When you reach the line with "Viewport: 1552px width, 784px" in the listing below, transcribe it and each line after it up to and including the line with "The image size is (842, 864).", exactly and with nothing else.

################

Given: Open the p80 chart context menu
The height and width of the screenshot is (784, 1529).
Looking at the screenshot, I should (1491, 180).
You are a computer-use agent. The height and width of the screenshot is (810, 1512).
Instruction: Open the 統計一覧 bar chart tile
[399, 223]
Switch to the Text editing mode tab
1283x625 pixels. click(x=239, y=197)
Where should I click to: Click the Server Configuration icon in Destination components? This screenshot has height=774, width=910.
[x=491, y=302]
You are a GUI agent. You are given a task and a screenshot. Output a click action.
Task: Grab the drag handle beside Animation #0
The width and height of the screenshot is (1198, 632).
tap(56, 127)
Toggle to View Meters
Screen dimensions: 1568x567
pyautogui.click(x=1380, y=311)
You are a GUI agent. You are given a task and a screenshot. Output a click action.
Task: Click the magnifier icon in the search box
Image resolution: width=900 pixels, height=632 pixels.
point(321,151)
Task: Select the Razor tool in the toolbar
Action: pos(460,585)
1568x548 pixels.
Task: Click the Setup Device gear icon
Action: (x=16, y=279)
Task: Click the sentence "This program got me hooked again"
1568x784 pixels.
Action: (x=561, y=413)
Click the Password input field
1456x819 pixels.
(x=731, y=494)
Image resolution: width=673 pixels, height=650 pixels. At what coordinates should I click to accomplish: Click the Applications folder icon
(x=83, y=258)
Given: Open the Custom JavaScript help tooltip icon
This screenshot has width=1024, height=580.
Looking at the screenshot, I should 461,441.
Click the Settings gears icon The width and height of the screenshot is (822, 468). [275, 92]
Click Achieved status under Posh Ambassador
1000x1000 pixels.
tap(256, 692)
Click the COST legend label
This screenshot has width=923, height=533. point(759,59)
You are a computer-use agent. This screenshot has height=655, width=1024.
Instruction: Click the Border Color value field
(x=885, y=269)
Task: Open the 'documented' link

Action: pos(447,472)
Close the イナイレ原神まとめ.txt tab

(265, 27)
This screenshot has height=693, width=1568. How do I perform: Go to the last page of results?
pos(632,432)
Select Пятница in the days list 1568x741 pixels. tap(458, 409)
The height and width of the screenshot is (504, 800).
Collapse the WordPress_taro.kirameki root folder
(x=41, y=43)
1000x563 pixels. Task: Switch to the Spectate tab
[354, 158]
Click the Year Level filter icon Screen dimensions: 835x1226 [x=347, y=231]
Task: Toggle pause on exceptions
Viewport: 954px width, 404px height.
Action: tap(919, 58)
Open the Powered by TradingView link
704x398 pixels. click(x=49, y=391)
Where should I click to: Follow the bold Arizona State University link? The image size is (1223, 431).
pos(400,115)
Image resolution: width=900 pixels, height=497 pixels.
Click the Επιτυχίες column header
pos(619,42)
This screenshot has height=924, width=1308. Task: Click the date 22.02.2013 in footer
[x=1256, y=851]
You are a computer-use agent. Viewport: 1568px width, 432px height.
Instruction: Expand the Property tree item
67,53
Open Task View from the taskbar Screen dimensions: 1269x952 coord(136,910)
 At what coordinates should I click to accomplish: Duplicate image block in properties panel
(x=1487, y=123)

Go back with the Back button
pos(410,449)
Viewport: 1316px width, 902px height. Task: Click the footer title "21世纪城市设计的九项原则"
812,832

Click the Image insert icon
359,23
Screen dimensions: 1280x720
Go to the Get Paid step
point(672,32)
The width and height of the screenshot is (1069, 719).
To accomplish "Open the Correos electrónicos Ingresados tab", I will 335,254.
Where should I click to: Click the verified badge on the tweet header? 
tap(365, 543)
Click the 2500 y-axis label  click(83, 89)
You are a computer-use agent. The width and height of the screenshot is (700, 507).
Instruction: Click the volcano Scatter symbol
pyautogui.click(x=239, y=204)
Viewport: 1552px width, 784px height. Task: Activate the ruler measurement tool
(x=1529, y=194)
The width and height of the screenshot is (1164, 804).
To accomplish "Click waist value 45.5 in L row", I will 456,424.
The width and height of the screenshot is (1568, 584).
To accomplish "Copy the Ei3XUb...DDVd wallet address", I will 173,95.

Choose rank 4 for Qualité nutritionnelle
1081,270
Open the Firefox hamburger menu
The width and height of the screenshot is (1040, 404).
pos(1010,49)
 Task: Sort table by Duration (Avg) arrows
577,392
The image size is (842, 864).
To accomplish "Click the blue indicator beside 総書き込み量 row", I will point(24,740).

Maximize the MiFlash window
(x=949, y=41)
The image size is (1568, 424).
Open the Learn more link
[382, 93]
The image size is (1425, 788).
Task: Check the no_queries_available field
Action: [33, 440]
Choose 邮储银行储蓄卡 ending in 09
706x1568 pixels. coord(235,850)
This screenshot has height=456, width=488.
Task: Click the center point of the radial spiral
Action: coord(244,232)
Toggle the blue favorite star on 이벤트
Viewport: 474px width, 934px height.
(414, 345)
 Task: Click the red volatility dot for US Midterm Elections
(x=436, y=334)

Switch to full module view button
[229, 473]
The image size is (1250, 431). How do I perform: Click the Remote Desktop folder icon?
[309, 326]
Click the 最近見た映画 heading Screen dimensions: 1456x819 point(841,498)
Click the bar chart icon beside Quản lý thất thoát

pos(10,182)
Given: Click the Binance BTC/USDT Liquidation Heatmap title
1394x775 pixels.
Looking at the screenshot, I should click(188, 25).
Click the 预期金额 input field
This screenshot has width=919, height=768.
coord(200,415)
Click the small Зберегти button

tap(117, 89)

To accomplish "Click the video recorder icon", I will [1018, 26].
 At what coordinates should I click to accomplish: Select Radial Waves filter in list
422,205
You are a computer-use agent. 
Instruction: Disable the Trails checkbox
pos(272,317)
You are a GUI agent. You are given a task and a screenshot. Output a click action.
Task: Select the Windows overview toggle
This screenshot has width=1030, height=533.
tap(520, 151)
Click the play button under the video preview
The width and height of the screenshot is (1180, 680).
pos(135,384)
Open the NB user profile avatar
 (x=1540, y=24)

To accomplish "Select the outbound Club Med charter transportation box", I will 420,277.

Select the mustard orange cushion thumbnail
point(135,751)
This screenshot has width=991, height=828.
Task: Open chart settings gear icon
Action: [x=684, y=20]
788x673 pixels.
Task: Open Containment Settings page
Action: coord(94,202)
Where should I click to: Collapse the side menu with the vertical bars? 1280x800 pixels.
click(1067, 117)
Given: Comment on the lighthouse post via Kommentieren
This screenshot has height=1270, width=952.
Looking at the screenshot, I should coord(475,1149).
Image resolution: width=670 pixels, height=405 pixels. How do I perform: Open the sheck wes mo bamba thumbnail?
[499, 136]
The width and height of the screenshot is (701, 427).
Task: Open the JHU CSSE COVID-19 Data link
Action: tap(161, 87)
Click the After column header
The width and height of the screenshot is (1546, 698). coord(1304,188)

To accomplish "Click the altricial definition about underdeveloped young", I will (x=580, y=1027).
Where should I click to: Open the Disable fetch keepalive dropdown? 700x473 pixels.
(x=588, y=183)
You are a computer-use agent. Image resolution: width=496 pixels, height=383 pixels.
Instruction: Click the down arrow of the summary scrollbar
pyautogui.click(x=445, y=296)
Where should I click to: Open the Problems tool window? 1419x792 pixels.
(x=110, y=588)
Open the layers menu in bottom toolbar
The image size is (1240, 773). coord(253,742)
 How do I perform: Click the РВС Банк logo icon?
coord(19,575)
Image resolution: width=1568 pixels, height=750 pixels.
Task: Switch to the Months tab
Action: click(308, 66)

################

ANSWER
Viewport: 1552px width, 784px height. Task: Activate the ruler measurement tool
(x=1529, y=194)
The width and height of the screenshot is (1164, 804).
To accomplish "Click waist value 45.5 in L row", I will 456,424.
The width and height of the screenshot is (1568, 584).
To accomplish "Copy the Ei3XUb...DDVd wallet address", I will 173,95.

Choose rank 4 for Qualité nutritionnelle
1081,270
Open the Firefox hamburger menu
The width and height of the screenshot is (1040, 404).
pos(1010,49)
 Task: Sort table by Duration (Avg) arrows
577,392
The image size is (842, 864).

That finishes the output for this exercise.